Elle quitta l’appartement, où Arthur demeura un instant tout-à-fait interdit de chagrin et de désappointement. La patience, la faveur même avec laquelle Anne de Geierstein avait, le soir précédent, écouté sa déclaration, ne l’avaient pas préparé à la retenue sévère qu’elle venait de lui montrer. Il ignorait que les nobles filles, si le sentiment ou la passion a pu les faire un instant dévier du strict sentier des principes et du devoir, s’efforcent d’expier leur faute en y rentrant aussitôt et en s’attachant à suivre avec exactitude le chemin qu’elles ont momentanément abandonné. Il regardait tristement Annette qui, de même qu’elle était entrée avant Anne dans la chambre, prit la liberté d’y rester une minute après son départ ; mais il ne lisait aucune consolation dans les yeux de la confidente, qui paraissait aussi déconcertée que lui-même.

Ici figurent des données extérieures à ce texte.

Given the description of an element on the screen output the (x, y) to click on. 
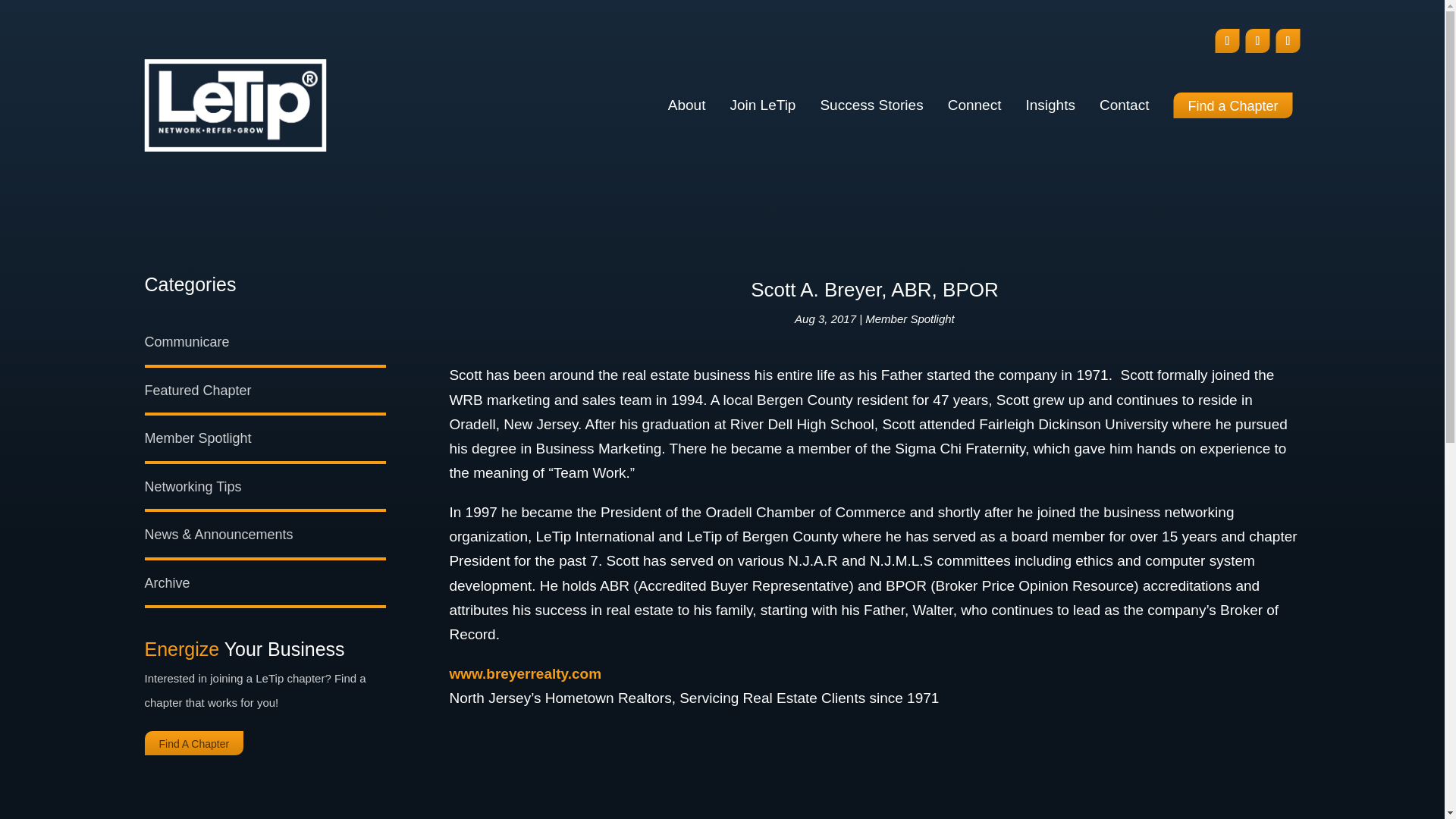
Find a Chapter (1232, 104)
Success Stories (871, 104)
Connect (974, 104)
About (687, 104)
Insights (1049, 104)
Follow on X (1287, 40)
Contact (1123, 104)
Join LeTip (761, 104)
Follow on Facebook (1226, 40)
Follow on Instagram (1256, 40)
Given the description of an element on the screen output the (x, y) to click on. 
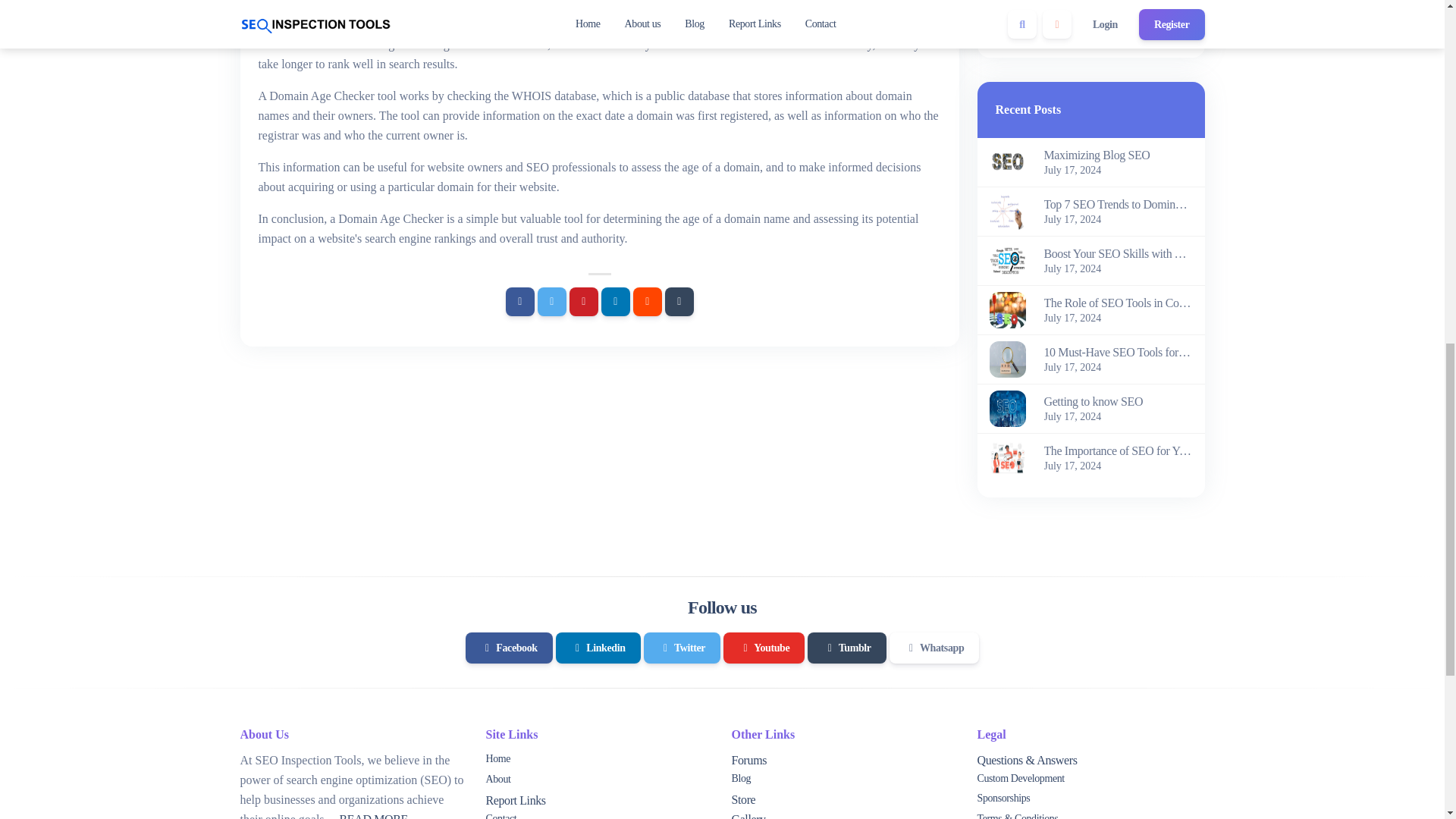
Maximizing Blog SEO (1117, 155)
Google Index Checker (1058, 2)
Keyword Density Checker (1068, 26)
Keyword Density Checker (1068, 26)
Google Index Checker (1058, 2)
Top 7 SEO Trends to Dominate in 2023 (1117, 204)
Given the description of an element on the screen output the (x, y) to click on. 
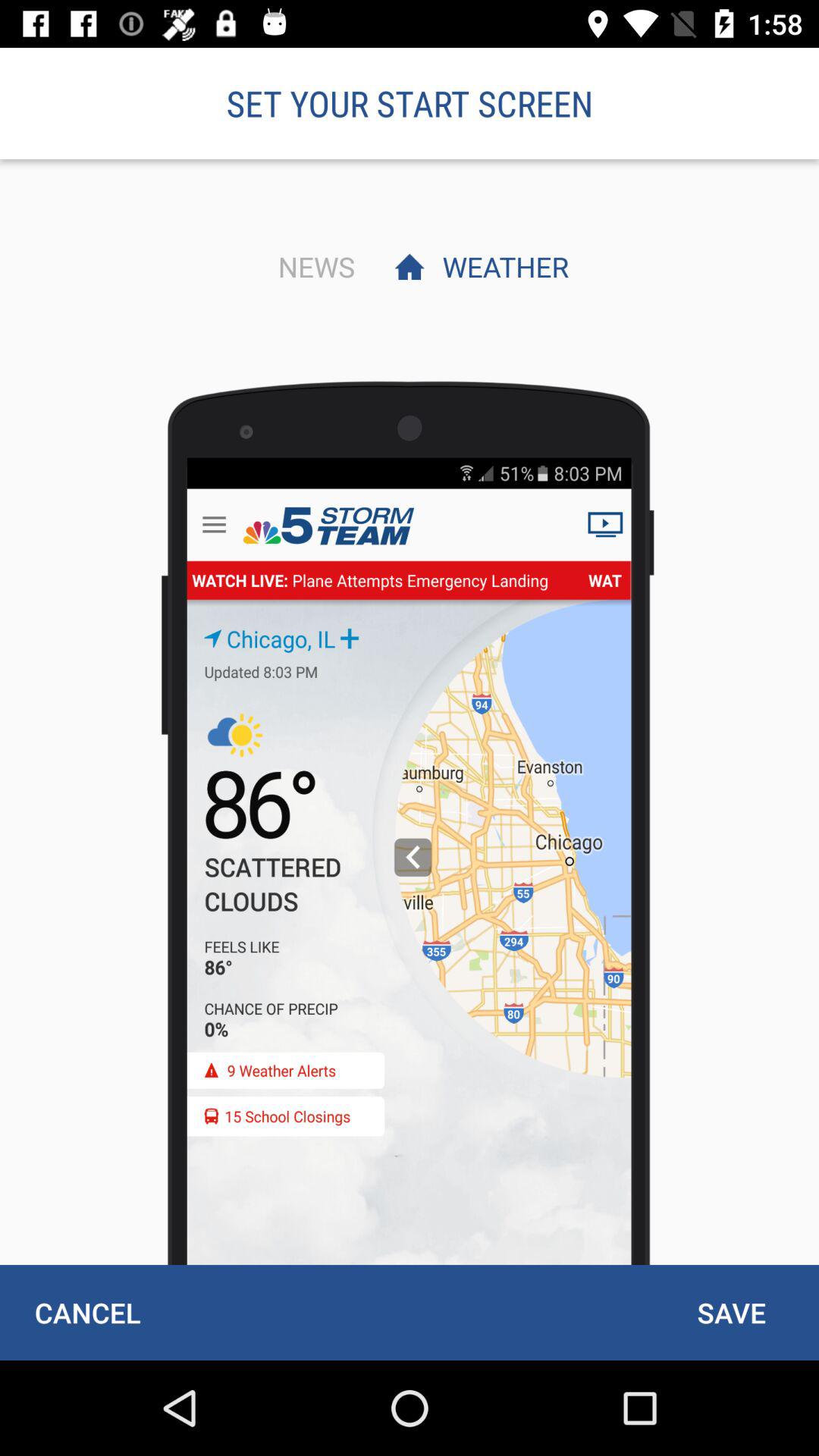
press set your start icon (409, 103)
Given the description of an element on the screen output the (x, y) to click on. 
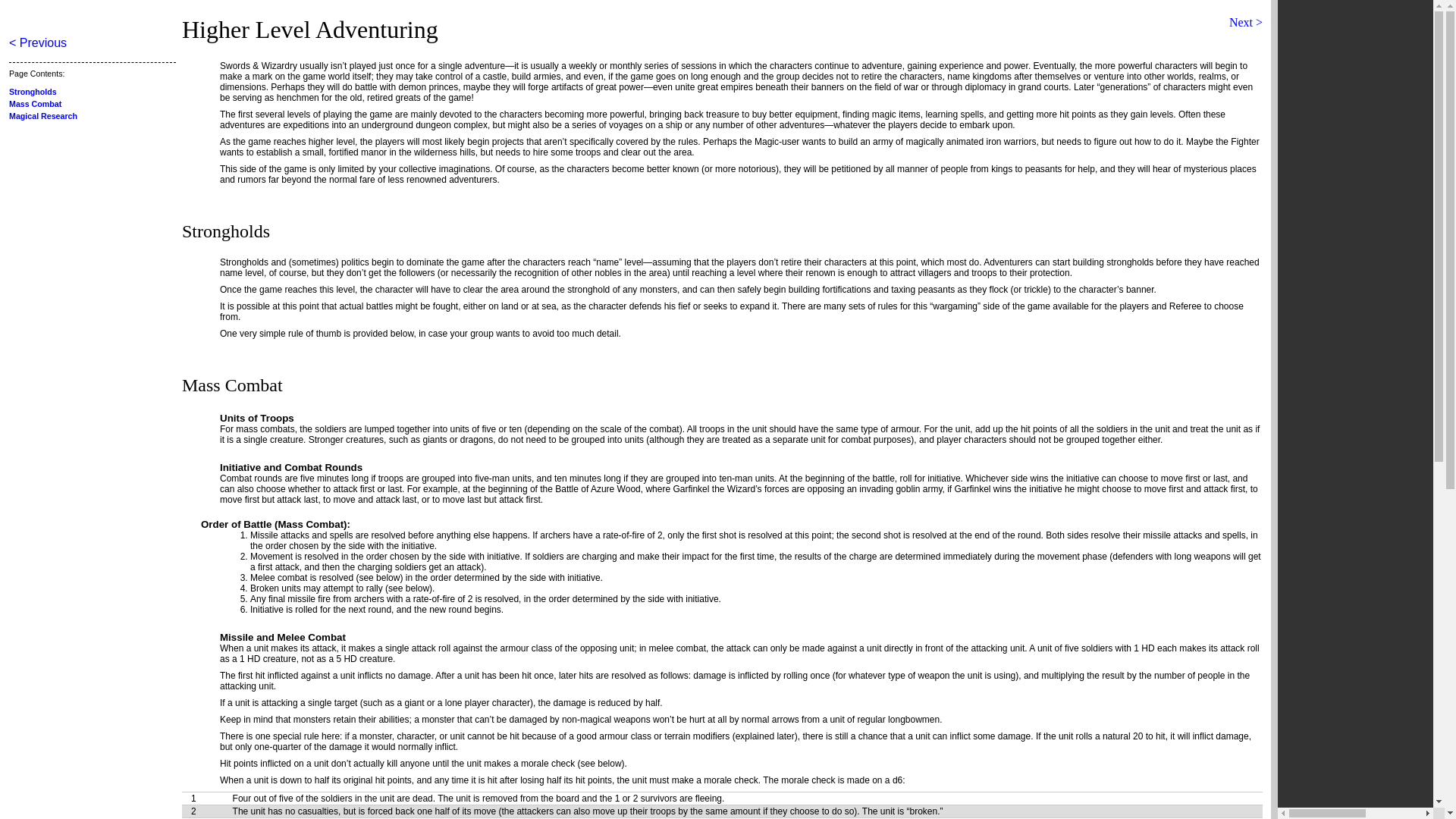
Magical Research (42, 115)
Mass Combat (34, 103)
Strongholds (32, 91)
Given the description of an element on the screen output the (x, y) to click on. 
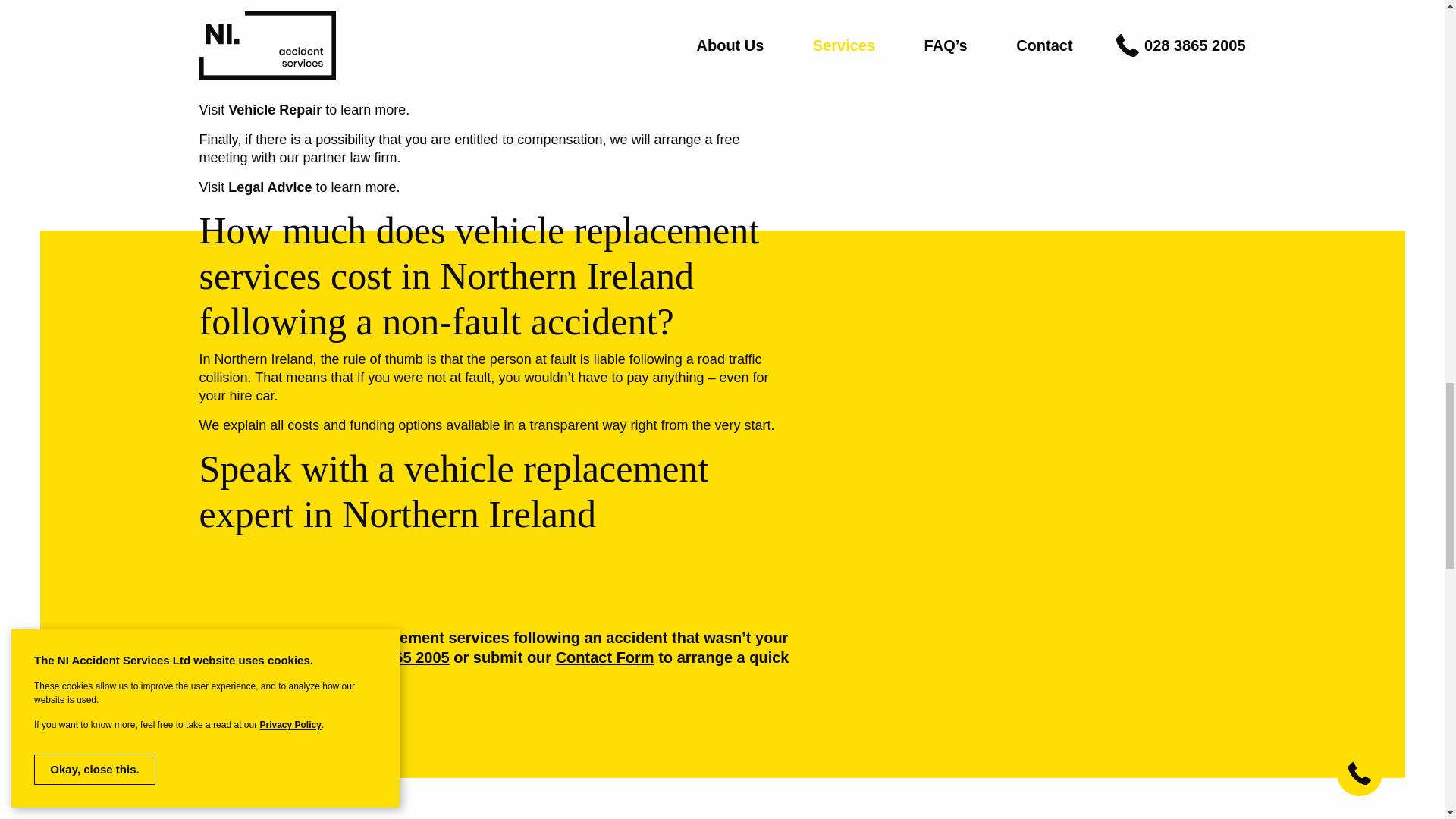
Contact Form (604, 657)
028 3865 2005 (397, 657)
Legal Advice (269, 186)
Vehicle Recovery (284, 50)
Vehicle Repair (274, 109)
Given the description of an element on the screen output the (x, y) to click on. 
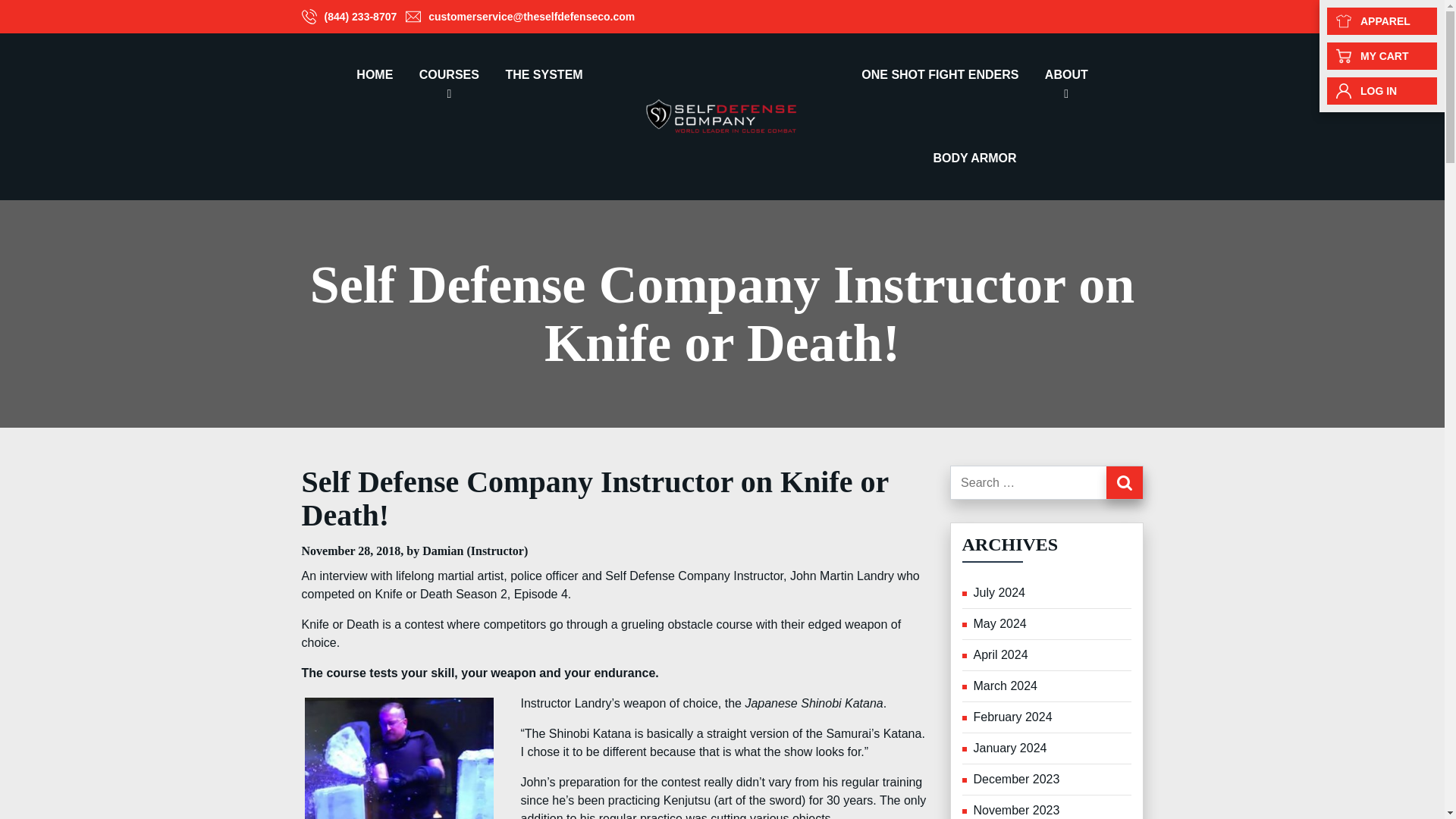
MY CART (1381, 55)
BODY ARMOR (974, 158)
Search (1123, 482)
The Self Defense Company (722, 115)
LOG IN (1381, 90)
APPAREL (1381, 21)
COURSES (448, 75)
Knife or Death Season 2, Episode 4. (472, 594)
ONE SHOT FIGHT ENDERS (939, 75)
THE SYSTEM (543, 75)
Search (1123, 482)
Given the description of an element on the screen output the (x, y) to click on. 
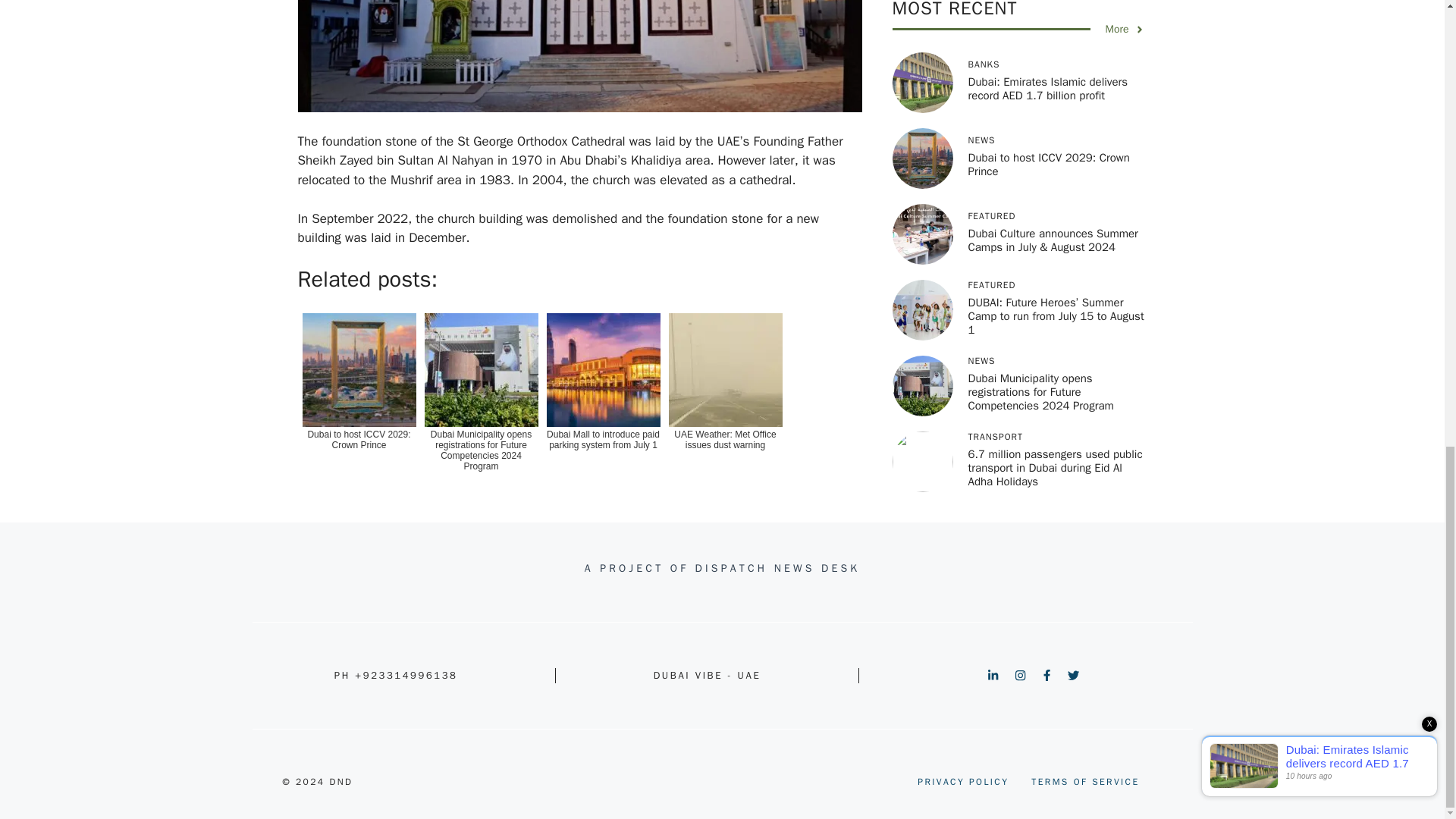
Dubai to host ICCV 2029: Crown Prince (358, 398)
UAE Weather: Met Office issues dust warning (725, 398)
Dubai Mall to introduce paid parking system from July 1 (602, 398)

« Je ne puis imaginer ce qui lui est arrivé, dit Annette ; envers moi elle est bonne comme toujours, mais envers les autres personnes elle fait la comtesse et la baronne on ne peut mieux : et voilà maintenant qu’elle commence à tyranniser ses propres sentiments… et… si c’est le propre de la grandeur, Annette Veilchen souhaite de rester toujours une pauvre fille suisse : elle est maîtresse de sa liberté ; elle peut parler à son amant lorsqu’il lui plaît, pourvu que la religion et la modestie qui convient à une vierge ne souffrent pas dans la conversation. Oh ! une seule marguerite entrelacée avec contentement dans les cheveux vaut mieux que toutes les opales de l’Inde, si elles nous forcent à tourmenter et nous-mêmes et les autres, si elles nous empêchent de dire nos pensées, lorsque le cœur aime à s’ouvrir. Mais ne craignez rien, Arthur ; car si elle a la cruauté de songer à vous oublier, vous pouvez compter au moins sur une amie qui, tant qu’elle aura une langue, et Anne des oreilles, la mettra dans l’impossibilité de le faire. »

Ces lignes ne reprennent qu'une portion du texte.